The Group reported an improvement in Net Interest Income from US$186.7 to US$197.7M arising from a disproportionate decline in Interest Expense relative to the decline in Interest Income. The decline in Interest Expense was driven by reductions in funding costs and interest expenses related to hedging instruments. This resulted in an improvement in the NII Margin from 75 per cent to 79 per cent year on year. Operating Income grew by 7.8 per cent to US$71.4M largely due from the acquisitions of CIBC Bank and Trust Company Limited (Cayman) and CIBC Trust Co Ltd (Bahamas) in September 2011. These acquisitions also contributed to the increase in Operating Expenses by 2.7 per cent to US$168.2M.
The Group saw a 133 per cent spike in Loan Loss Expense from US$30.5M to US$71M for the half year. This was the major contributing factor to FCIB's weak performance over the last year and continuing in this half year as seen in Exhibit 2.
The resulting Income before Tax was down 51.6 per cent year on year to US$29.3M and Income after Tax by 44.6 per cent.

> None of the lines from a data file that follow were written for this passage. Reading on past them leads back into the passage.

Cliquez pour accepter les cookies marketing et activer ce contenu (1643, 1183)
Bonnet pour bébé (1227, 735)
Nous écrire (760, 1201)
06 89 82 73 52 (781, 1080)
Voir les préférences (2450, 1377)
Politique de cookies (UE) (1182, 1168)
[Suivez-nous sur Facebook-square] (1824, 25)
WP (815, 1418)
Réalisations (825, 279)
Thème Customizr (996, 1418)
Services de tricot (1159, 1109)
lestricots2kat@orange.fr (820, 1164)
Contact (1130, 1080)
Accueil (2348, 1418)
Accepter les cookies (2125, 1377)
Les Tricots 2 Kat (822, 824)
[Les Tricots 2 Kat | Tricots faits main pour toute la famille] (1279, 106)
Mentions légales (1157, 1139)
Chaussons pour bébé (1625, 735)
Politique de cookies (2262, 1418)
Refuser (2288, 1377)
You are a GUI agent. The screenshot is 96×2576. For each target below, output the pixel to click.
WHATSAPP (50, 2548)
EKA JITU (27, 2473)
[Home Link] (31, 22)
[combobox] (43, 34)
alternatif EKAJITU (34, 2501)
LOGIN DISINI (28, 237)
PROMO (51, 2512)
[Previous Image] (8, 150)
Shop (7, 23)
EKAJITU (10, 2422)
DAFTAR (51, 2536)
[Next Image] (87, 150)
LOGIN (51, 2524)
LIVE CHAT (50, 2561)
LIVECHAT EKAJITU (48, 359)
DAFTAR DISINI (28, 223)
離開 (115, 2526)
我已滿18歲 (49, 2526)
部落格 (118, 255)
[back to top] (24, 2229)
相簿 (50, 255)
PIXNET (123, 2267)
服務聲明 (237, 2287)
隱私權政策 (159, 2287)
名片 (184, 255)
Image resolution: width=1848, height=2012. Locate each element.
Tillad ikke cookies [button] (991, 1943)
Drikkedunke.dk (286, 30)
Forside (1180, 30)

Total Assets were up 14.7 per cent to US$11.5B as Cash Balances with Central Bank and due from Banks doubled year on year from US$1.1B to US$2.2B. Liabilities grew by 16.8 per cent to $9.9B and Shareholders Equity also increased by 3.5 per cent to US$1.6B.
It appears that FCIB continues to suffer the effects of a low interest rate environment which negatively impacts interest income, and simultaneously faces increased loan loss impairments. FCIB's profitability has been declining almost consistently over the last five years. In an effort to maintain an attractive dividend yield they have been paying out increasing amounts of their earnings, such that in 2011 the dividend pay-out ratio was 97.8 per cent.
It is critical that the Group focus on generating revenue in its Non-Interest Income stream and effectively managing its loan loss expenses. Investors should be cognisant of the fact that in light of the muted outlook for the economies in which the Group operates (Jamaica, Barbados, OECS), this is not an easy task. The dividend pay-outs investors would have been use to in previous years will become more difficult to maintain without an improvement in profitability. This is already evident given the reduction in the Group's 2011 final dividend and 2012 interim dividend to US$0.015 each, lower than in comparative periods earlier.
With a share price of $8.50, FCIB commands the largest P/E multiple in the market at 44.3 times, significantly above market multiples as well as its 5 year average of 15.4 times (inclusive of 2011's 29.4 times multiple) see Exhibit 3. Based on the deteriorating performance and this inflated P/E multiple, BOURSE recommends a SELL on the stock.